The Department of Obstetrics, Gynecology and Reproductive Sciences is recognized worldwide as a leader in basic, translational and clinical research in all facets of reproduction.
Areas of special emphasis includes:
- reproductive immunology
In addition, we conduct studies in:
- fertility preservation and restoration
- predicting and preventing pregnancy complications
- developing novel contraceptives
- reproductive endocrinology
These studies should not only lead to improved care of our patients but to fundamental discoveries that can have a great impact on reproductive biology.
All Yale Ob/Gyn full–time faculty members conduct clinical, translational or basic research with medical students, residents, clinical fellows or pre– and post–doctoral research fellows. Over 100 peer–reviewed publications are generated each year by the faculty, many in high impact clinical and scientific journals including: New England Journal of Medicine, Journal of Clinical Investigation, PNAS, Nature, and Science. Our current or former faculty edits many of the premier textbook in the field.
There is a weekly Research-in-Progress meeting where each researcher is expected to present her/his lab’s work for feedback at least once a year. In addition, clinical sections and individual labs have weekly research meetings.

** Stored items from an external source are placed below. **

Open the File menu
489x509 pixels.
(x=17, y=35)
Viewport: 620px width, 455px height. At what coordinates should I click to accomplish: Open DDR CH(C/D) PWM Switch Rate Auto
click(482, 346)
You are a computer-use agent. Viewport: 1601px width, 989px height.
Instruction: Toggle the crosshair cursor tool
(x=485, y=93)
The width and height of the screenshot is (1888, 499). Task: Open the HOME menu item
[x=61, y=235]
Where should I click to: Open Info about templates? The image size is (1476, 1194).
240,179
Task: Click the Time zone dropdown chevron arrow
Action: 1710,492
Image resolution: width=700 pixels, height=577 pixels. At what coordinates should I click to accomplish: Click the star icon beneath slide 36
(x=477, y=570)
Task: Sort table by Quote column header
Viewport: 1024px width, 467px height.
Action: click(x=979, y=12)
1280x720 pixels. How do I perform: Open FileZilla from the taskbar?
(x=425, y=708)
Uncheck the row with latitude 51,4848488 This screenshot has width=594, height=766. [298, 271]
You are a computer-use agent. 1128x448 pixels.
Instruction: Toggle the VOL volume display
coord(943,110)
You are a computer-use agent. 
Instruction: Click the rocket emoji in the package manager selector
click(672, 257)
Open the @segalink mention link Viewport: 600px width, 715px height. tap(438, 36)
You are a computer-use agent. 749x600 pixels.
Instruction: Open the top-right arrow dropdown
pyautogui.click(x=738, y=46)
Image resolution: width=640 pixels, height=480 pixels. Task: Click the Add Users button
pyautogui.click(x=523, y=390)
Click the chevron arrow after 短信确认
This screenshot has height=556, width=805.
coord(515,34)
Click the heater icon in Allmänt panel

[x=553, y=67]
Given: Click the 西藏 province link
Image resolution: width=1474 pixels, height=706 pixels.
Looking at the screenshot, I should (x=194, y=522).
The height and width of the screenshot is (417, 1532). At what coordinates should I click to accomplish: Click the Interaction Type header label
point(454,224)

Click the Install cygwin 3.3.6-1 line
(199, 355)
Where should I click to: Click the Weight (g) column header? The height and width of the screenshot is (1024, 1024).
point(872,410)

Thus, it is not surprising that Yale has trained more university chairs of ob/gyn than any other medical school.
For the last several decades the Department of Maternal-Fetal Medicine has been at the forefront of conducting and teaching research in the field of Maternal-Fetal Medicine and developmental biology. Our faculty and fellows promote, coordinate, and conduct cutting-edge clinical, basic science, epidemiologic and translational research.